Wer kennt ihn nicht, diesen gut gemeinten Ratschlag?
Geht es darum sich auf ein schwieriges Gespräch vorzubereiten, auf eine Sitzung, ein Vorstellungsgespräch, eine mündliche Prüfung, ein Auftritt vor Publikum, die Nervosität ist da und das Gegenüber rät:
„Sei einfach Du selbst!“
Gut gemeint, nützt dieser Rat doch wenig, denn wer könnte von sich sagen, er weiss genau wer dieses Selbst ist und dann mit dieser Rolle verschmelzen? Der Rat sich selbst zu sein, meint, man soll authentisch sein, sich nicht verstellen, nichts vorspielen was nicht da ist. Doch auch dann: Wer sind wir denn eigentlich? Wer ist dieses Selbst? Und welches Selbst ist denn das Authentische, das Eigentliche? Ist das authentische Selbst das, welches sich sicher und souverän fühlt auf der Bühne des Lebens oder ist es eher das schüchterne Selbst, das lieber erst mal in Ruhe beobachtet, um dann vielleicht später etwas zu sagen oder auch entscheidet zu schweigen? Wenn wir uns anfangen zu fragen, welches Selbst denn das Richtige, Authentische ist, merken wir recht bald, dass es dieses eine wahre Selbst gar nicht gibt und nicht geben kann.
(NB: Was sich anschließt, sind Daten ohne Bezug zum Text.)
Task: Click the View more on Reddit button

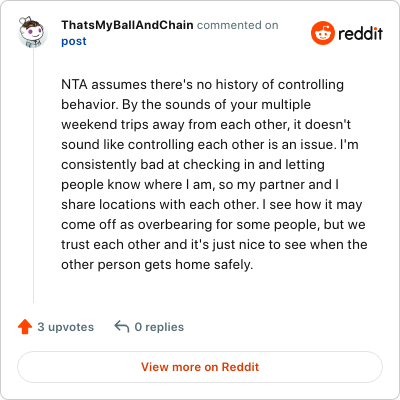Action: tap(200, 367)
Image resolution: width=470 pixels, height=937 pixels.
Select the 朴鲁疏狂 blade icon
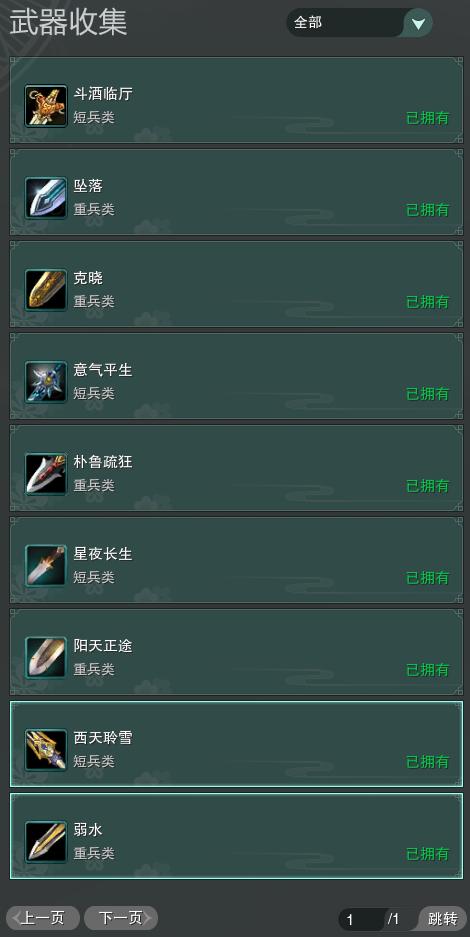pyautogui.click(x=46, y=474)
In der modernen Psychologie ist das Selbstkonzept nichts Fixes mehr. Wir nehmen in unserem Alltag so viele verschiedene Rollen, sodass wir nur schon deshalb nicht mehr von einem fixen Selbst sprechen können.
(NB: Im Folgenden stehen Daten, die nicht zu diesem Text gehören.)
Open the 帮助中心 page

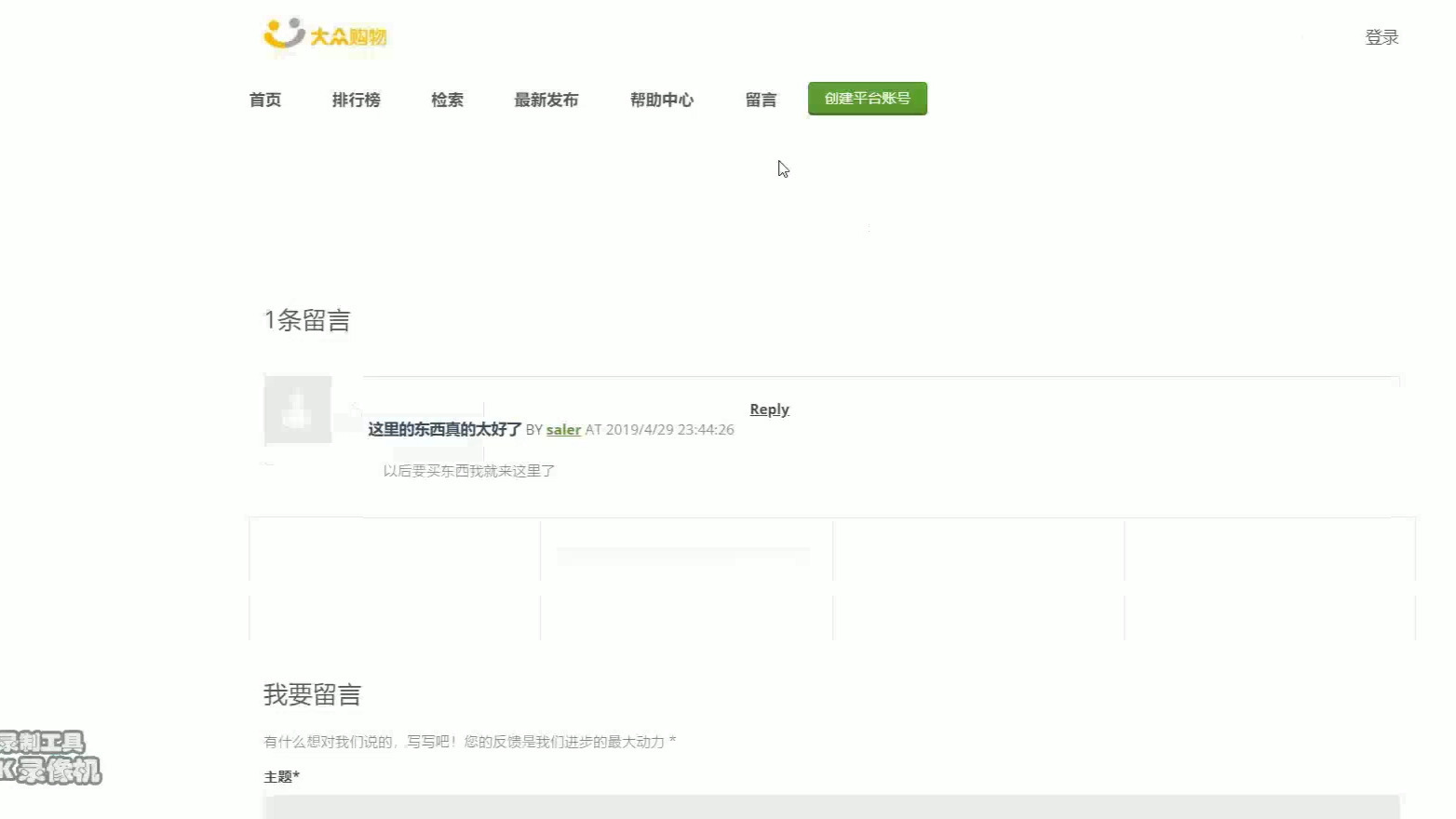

Wir bleiben immer Kinder unserer Eltern
Ein anschauliches Beispiel das alle kennen, ist die Tatsache, dass wir immer die Kinder unserer Eltern bleiben. Auch wenn wir selbst schon in der Lebensmitte oder darüber hinaus sind und vielleicht auch in die Rolle kommen die alten und kranken Eltern zu versorgen, auch dann gibt es immer noch dieses spezielle Gefühl, das uns zuweilen wieder ganz als Kind fühlen lässt. Wie wenn aufs Mal die Kindheit wieder da wäre. Das kann negativ oder positiv erlebt werden. Dieses Kind, das wir einmal waren, lebt also in uns weiter. Im Alltag zeigt sich dieses Kind vielleicht nur selten oder nie.
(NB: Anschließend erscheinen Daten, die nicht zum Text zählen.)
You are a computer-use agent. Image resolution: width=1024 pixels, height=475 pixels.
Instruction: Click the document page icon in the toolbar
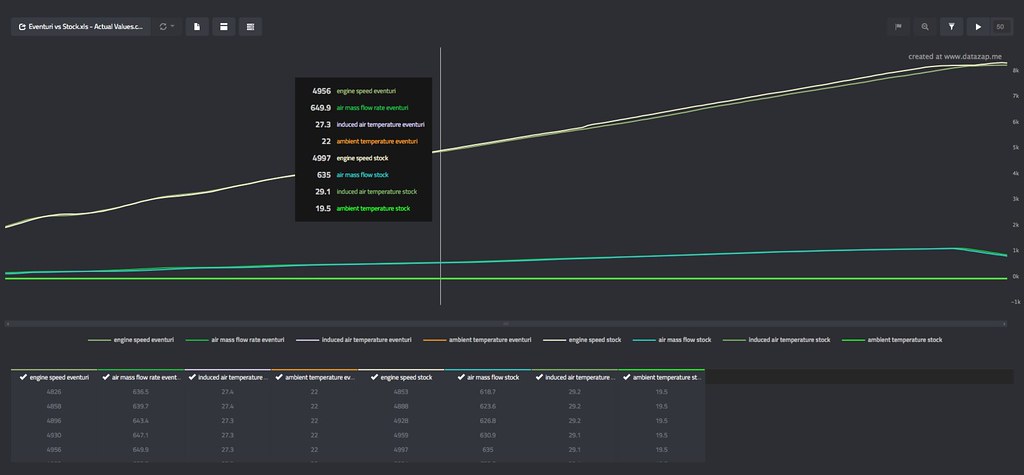pos(197,26)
Wir gehen unseren Pflichten nach, arbeiten, füllen unsere Berufs- und Elternrolle aus, sind da für unseren Partner, leben das Erwachsenenleben, bis ein kleines Erlebnis, das Kind in uns weckt und eine ganz andere Seite zum Vorschein bringt. Zum Beispiel kann der Duft nach frischem Apfelkuchen dieses Gefühl wecken, wenn wir das von früher kennen, es kann aber auch ein strenger Vorgesetzter sein, der an den ebenso strengen, oder also streng wahrgenommenen, Vater erinnert und plötzlich ist dieses „Kindgefühl“ da. Die Wonnen des Apfelkuchens sind zurück oder aber das Gefühl ganz klein zu sein, der Hals ist trocken und es ist nicht möglich in dem Moment dem Vorgesetzten im sonst normalen selbstbewussten Ton zu antworten, vielleicht wird die Stimme leise und piepsig oder die Worte fehlen ganz. Ein Auslöser kann genügen um dieses Kind in uns zu triggern.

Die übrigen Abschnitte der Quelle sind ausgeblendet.